** start Listing **

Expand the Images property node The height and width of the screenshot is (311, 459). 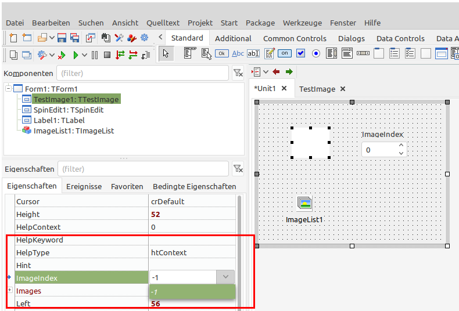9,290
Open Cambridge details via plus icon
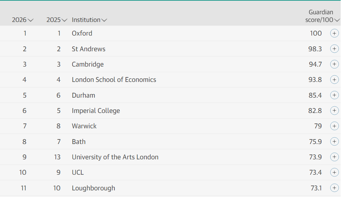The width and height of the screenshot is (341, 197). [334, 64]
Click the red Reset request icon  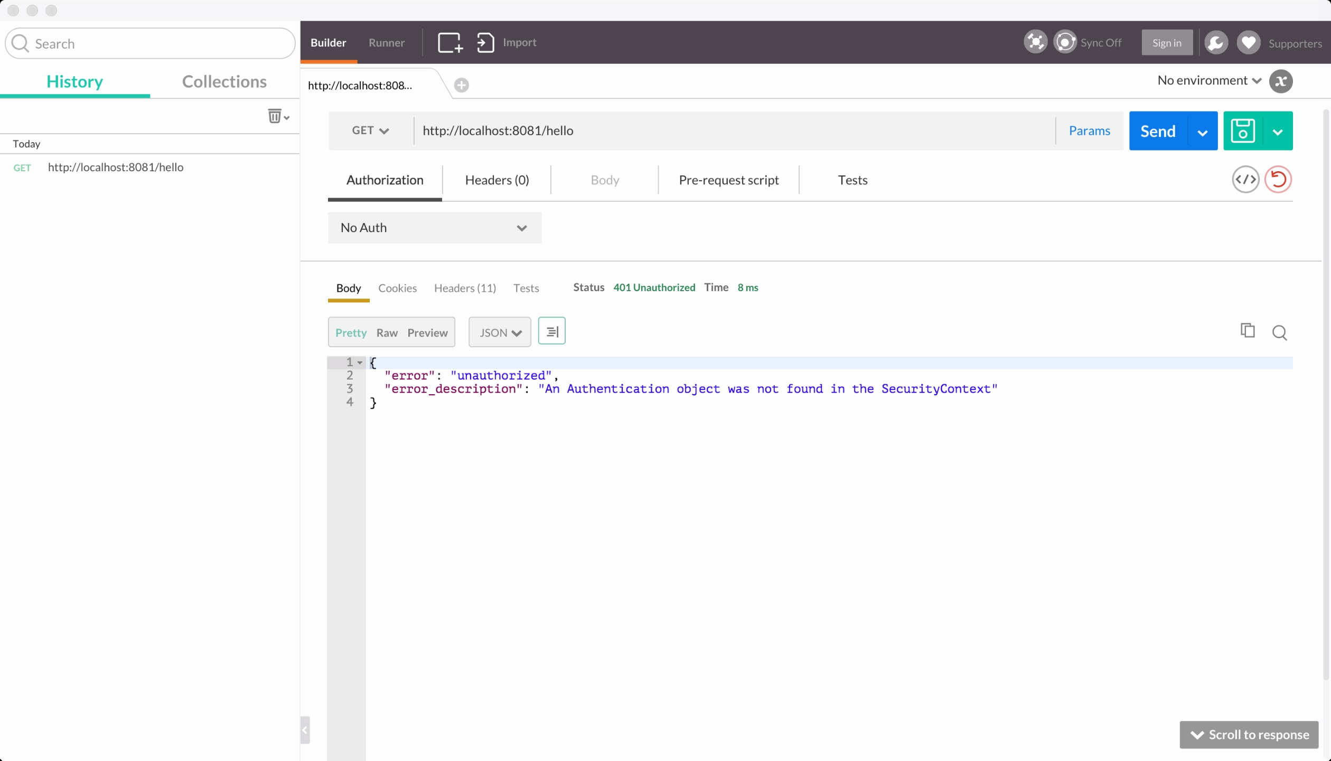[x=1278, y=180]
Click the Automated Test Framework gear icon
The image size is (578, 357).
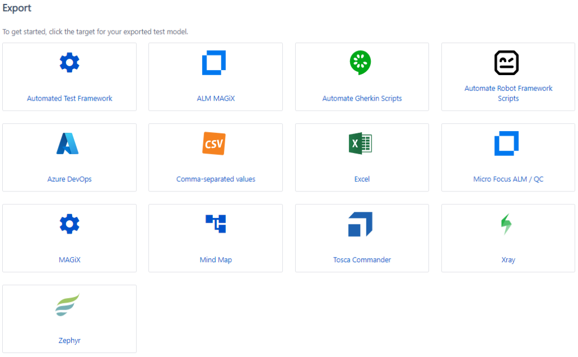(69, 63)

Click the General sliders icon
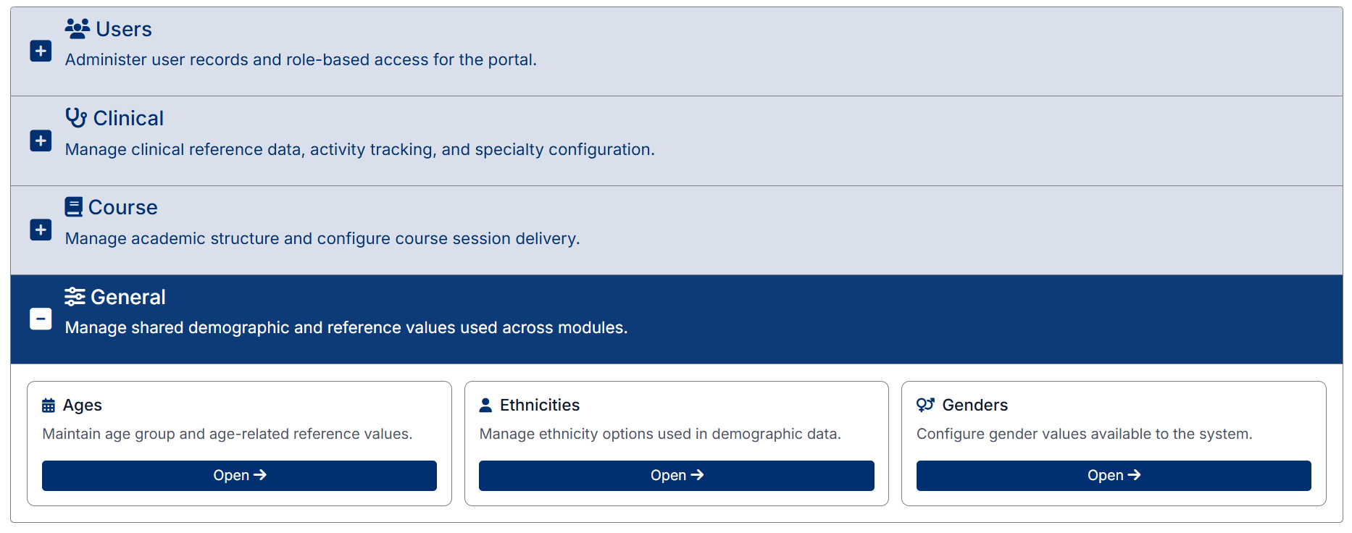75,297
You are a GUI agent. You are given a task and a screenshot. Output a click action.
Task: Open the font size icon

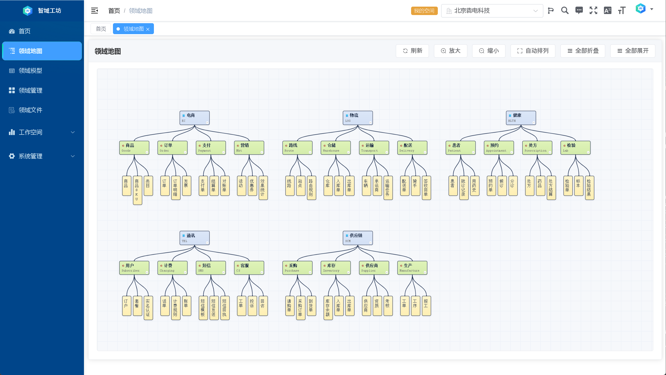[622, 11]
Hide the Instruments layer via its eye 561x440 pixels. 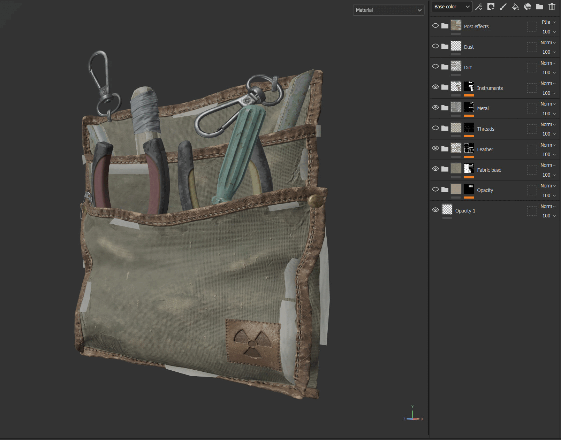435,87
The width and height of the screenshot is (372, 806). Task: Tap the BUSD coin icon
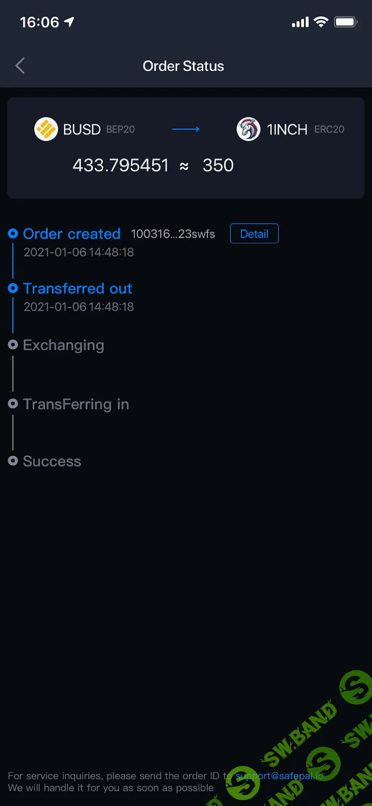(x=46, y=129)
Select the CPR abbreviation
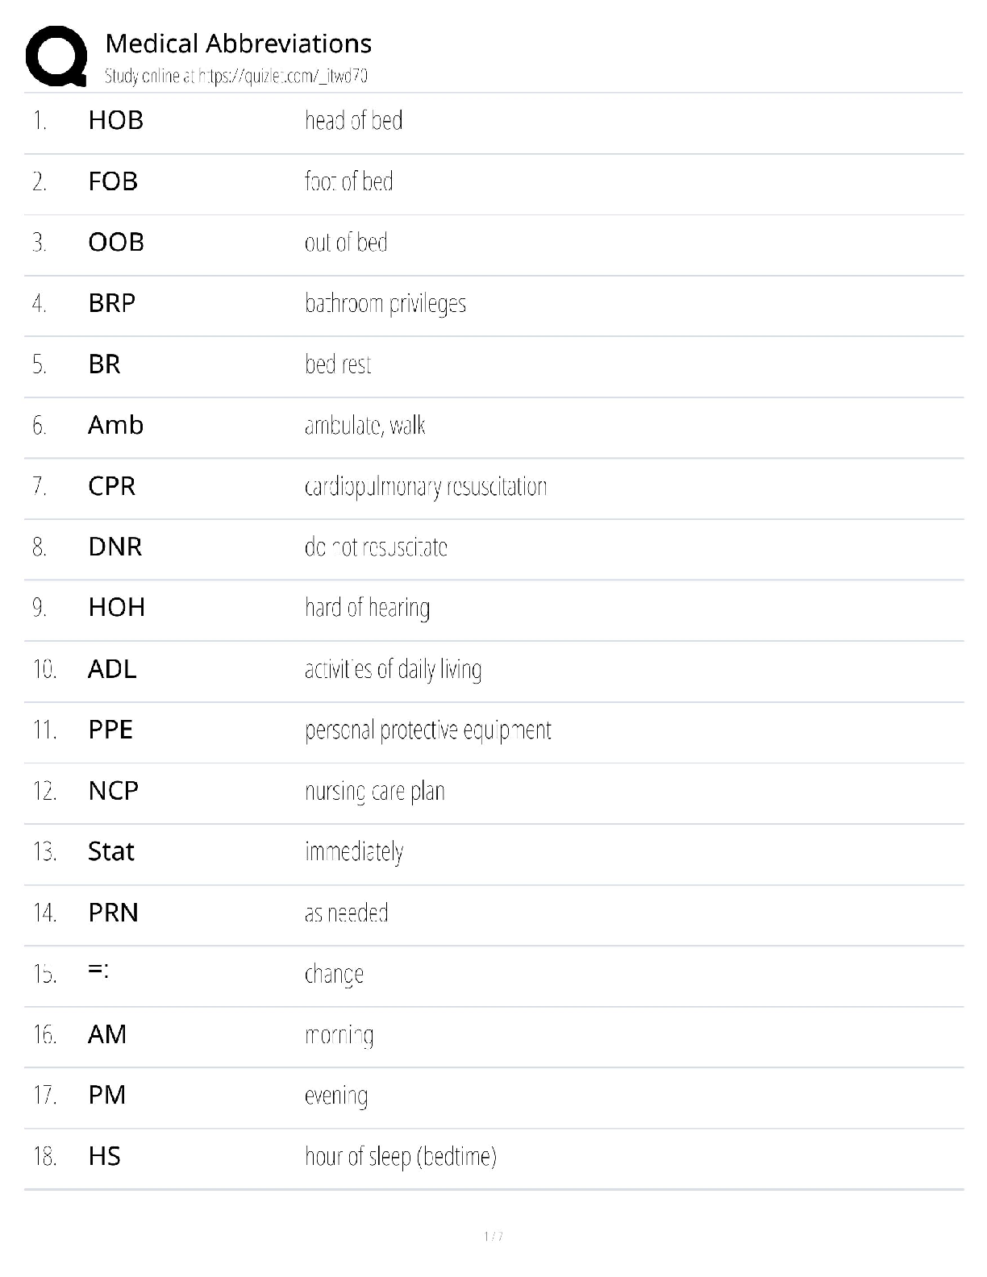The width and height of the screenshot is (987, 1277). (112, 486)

** end Listing **
** start Listing **

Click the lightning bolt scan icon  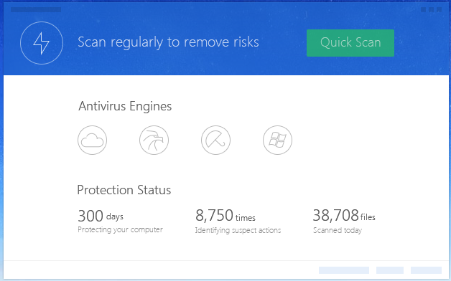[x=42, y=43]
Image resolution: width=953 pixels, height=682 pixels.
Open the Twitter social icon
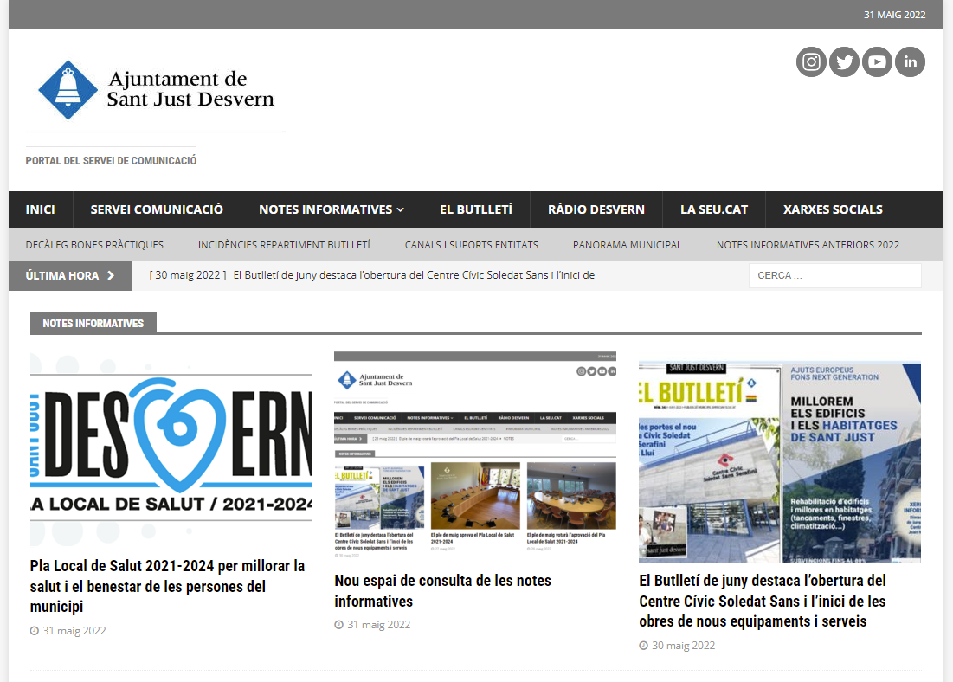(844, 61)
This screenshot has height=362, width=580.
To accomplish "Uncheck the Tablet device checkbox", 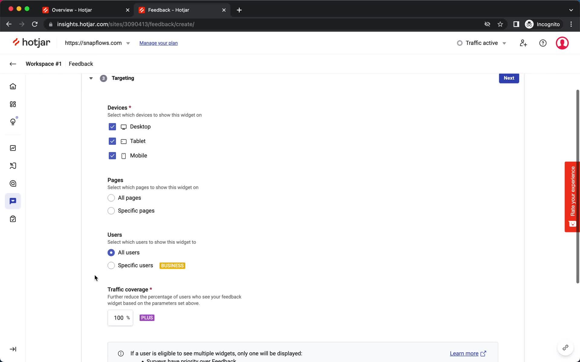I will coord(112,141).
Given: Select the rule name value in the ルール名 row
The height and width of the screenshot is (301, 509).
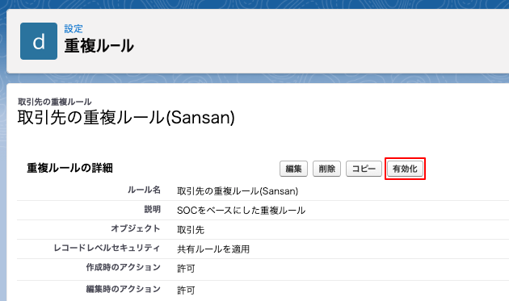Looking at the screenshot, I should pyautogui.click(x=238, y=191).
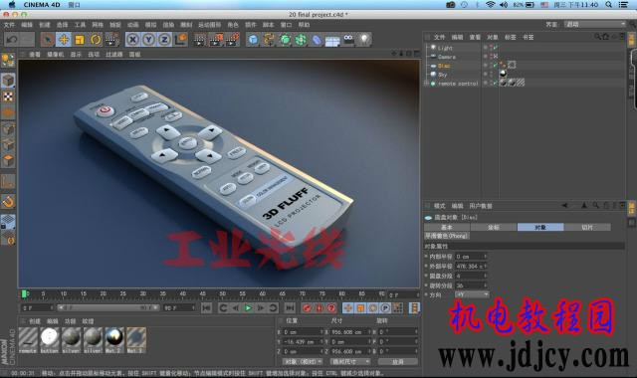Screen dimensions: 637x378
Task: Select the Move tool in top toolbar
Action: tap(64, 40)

** end Listing **
** start Listing **

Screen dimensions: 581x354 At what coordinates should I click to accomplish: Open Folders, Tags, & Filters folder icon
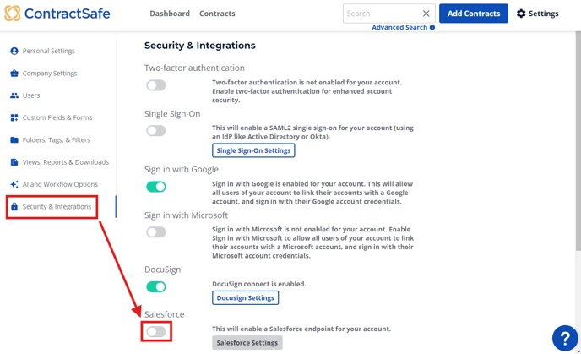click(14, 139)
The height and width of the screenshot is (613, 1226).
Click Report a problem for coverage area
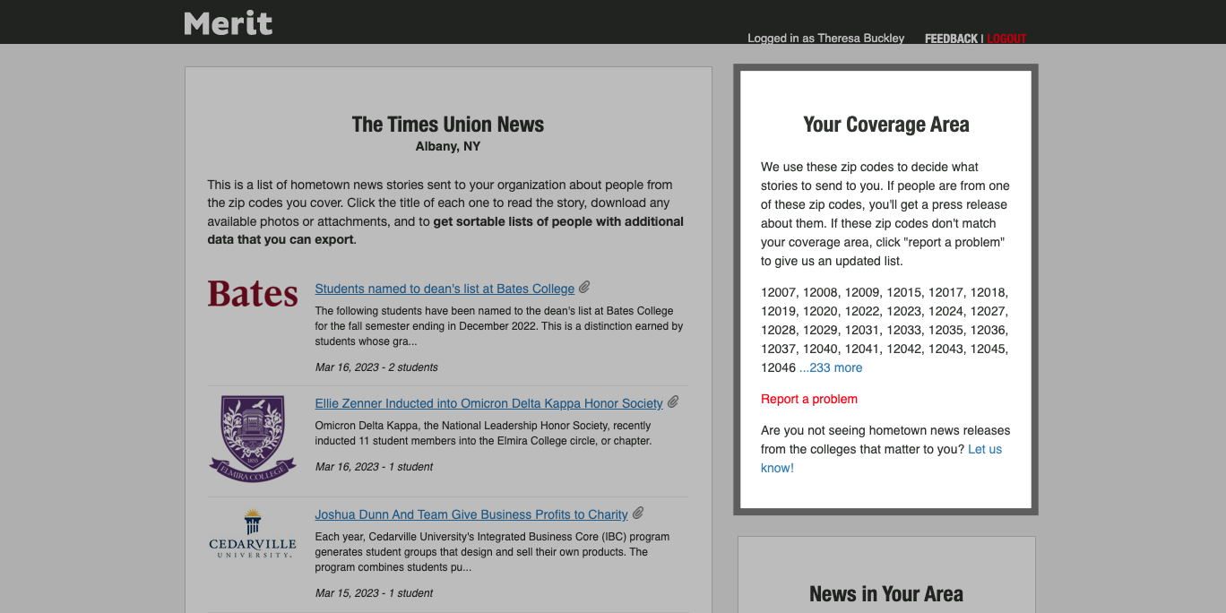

** end Listing **

* _Aim of the task_
Count the lines in the items above that contain the string "size". Case matters, and give only the number.

* _Exercise solution_
2